TEXT SECTION:
________________________________________
CTS is managed either surgically or non-surgically, with stronger evidence in support of surgery compared to non-surgical options.8 9 Despite well-documented evidence regarding the significant socioeconomic impact, CTS is typically considered a low surgical priority in publicly funded health systems.10 The reality of long public hospital waiting times and traditional referral pathways (general medical practitioner to surgeon to therapist) creates significant delays in gaining access to treatment. Not only are these substantial waiting times likely to result in extended periods of reduced quality of life,11 they may also compromise long-term outcomes as delayed surgery has been shown to be associated with poorer prognosis.12
Guidelines endorsed by professional associations suggest a trial of non-surgical interventions for patients with mild or moderate CTS symptoms, with surgery being the treatment of choice where symptoms are severe or prolonged, or for those whose conservative management has been unsuccessful.6 13 Commonly recommended non-surgical interventions include use of splints, nerve and tendon gliding exercises and activity modification.5 6 14–16 These recommendations are largely based on clinical observations as there is limited research-based evidence to guide non-surgical treatments. Given the unconvincing evidence for conservative approaches and the resulting reliance on clinical trends to guide practice, further investigation into non-surgical interventions is warranted.
The number of surgical interventions performed in the UK for CTS has been predicted to increase from 66 833 per year in 2015 to 104 922 per year by 2030.17 Given that a single carpal tunnel release in the UK is projected to cost between £83018 and £2600,19 the extrapolated total cost of carpal tunnel release surgery to the UK health budget will exceed £55 million in 2015. This level of expenditure creates incentives for publicly funded health systems to manage CTS efficiently. In an effort to manage surgery waitlists and reduce costs, retrospective studies in the UK and Australia have examined the effect of alternative care pathways and therapist-led clinics for patients with CTS on surgical waitlists.20–22 Despite limited data regarding the cost or clinical effectiveness of conservative interventions,15 16 these retrospective case audits have shown a clear reduction in CTS surgery waitlists. The potential benefits of these models of care therefore warrant further investigation.
The aim of this project is to evaluate the efficacy of an alternative care pathway compared to standard care on the need for surgery and patient-rated outcomes in the management of patients with CTS while on the surgical waitlists.
Methods/design
A randomised controlled multisite clinical trial will be conducted in four publicly funded hospitals within Queensland, Australia. This trial will compare therapeutic intervention (education, provision of splints and a home exercise programme (ESX)) to the current standard care (continuing on the surgery waitlist without conservative intervention) in the management of patients with CTS (figure 1).
________________________________________
EXTRACTED DATA:
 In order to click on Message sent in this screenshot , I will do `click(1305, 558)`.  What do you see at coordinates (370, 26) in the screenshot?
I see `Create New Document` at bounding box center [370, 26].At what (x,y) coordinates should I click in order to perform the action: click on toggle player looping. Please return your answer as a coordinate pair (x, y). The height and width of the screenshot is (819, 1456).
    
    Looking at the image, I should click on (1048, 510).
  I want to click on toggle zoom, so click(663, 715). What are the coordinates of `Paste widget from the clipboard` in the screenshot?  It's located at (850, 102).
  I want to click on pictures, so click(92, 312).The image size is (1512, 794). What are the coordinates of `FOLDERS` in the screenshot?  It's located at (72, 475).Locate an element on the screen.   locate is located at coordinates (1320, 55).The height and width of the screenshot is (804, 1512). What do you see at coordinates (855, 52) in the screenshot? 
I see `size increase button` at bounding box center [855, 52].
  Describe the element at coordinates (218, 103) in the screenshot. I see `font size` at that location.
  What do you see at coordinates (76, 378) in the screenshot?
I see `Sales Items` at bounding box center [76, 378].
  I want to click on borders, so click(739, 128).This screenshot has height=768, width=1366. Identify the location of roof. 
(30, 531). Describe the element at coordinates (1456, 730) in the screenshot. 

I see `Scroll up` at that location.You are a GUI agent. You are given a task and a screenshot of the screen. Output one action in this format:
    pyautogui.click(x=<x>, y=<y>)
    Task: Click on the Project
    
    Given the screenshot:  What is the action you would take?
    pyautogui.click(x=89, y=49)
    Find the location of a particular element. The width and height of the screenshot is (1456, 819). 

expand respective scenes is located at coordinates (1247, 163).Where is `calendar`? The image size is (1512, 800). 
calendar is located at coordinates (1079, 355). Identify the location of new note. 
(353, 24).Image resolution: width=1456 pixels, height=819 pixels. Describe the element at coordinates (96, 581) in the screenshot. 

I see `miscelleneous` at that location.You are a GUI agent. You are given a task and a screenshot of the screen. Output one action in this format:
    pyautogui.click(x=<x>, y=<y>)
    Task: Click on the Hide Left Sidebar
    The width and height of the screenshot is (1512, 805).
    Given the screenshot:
________________________________________
WHAT THE TASK REQUIRES: Translate this sentence from the carpal tunnel syndrome text into Spanish: "This level of expenditure creates incentives for publicly funded health systems to manage CTS efficiently."

RESPONSE: Este nivel de gasto crea incentivos para que los sistemas de salud con financiación pública gestionen el STC de manera eficiente.